One final concession drives the point home: even if mankind’s technological progress is somehow shortening the Earth’s hospitable lifespan, mankind represents the only hope of transporting life away from this mortal planet that will eventually be scorched and/or swallowed as the Sun balloons into a red giant. Even long before that inevitable demise takes place, we face the high probability of an asteroid impact that will terminate human life and much of the sacred biodiversity. To the extent that environmentalists succeed in hobbling mankind’s progress with their schoolboy socialism, they will have condemned to death what they claim to hold dear, and Earth’s life will remain trapped to perish as if it never were. One can honestly say that mankind represents the Earth’s seeds, and that mankind is very much part of nature’s effort to spread life as far and wide as possible. From this macro-perspective, environmentalists represent nature's deadliest foes.
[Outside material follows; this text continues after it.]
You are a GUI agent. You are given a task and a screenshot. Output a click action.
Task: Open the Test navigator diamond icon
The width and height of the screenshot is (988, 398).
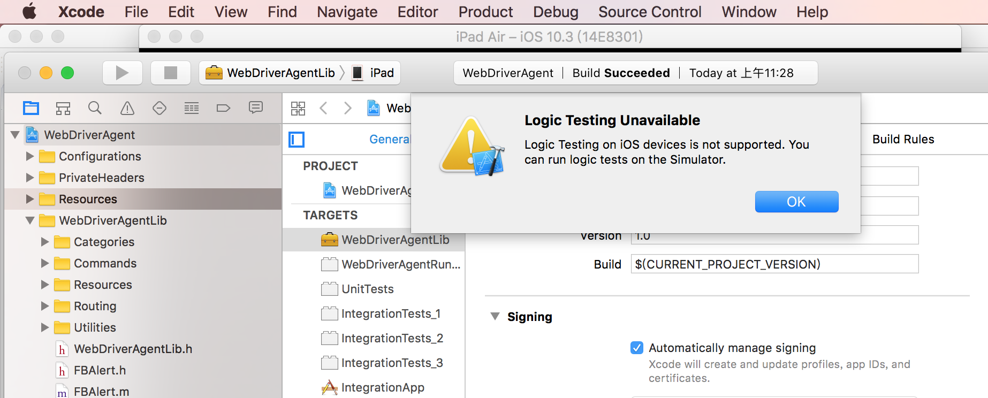click(159, 109)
_______________________________________
Let us concede even more ground by assuming that Kyoto is only a “first step,” meaning that government – in all its disinterested and selfless wisdom – knows exactly how much carbon dioxide the Earth can tolerate from us and will implement policies that target the proper output. What then, pray tell, is the correct temperature that we should nurse the Earth back to? We know that the Earth was both far cooler and far warmer in the past, long before mankind graduated into the industrial age: the most recent Ice Age ended 10,000 years ago, and global temperatures some 6,000 years ago (the “Holocene Maximum”) were higher than they are today. Temperatures were also higher during the Medieval Warming Period from roughly A.D. 1000 to 1300, again long before the Industrial Revolution. Last but not least, temperatures tended to oscillate up and down much more rapidly before civilization even developed, and we have occupied an unusually stable interlude in the Earth’s temperature. So just where do we set the global thermostat? How do we know when our “harmful” influence is fully remedied, given that a “healthy” Earth will continue to experience drastic climate changes all its own? It appears that there is no end in sight, somewhat similar to the United States’ unending crusade of affirmative action – racial disparities and climate anomalies are twin facts of life that will never disappear, thus perpetually justifying governmental interference to “fix the problem.” For example, environmentalist prophet Al Gore seized on the deadly Myanmar cyclone as proof of his religion, while like-minded others have gone so far as to blame everything from kidney stones to shark attacks on mankind’s environmental sins as well. Just as primitive peoples might conduct human sacrifice upon the occurrence of a solar eclipse, the high priests of modernity will re-enact that sorry spectacle on a massive scale during every environmental novelty that befuddles the public mind.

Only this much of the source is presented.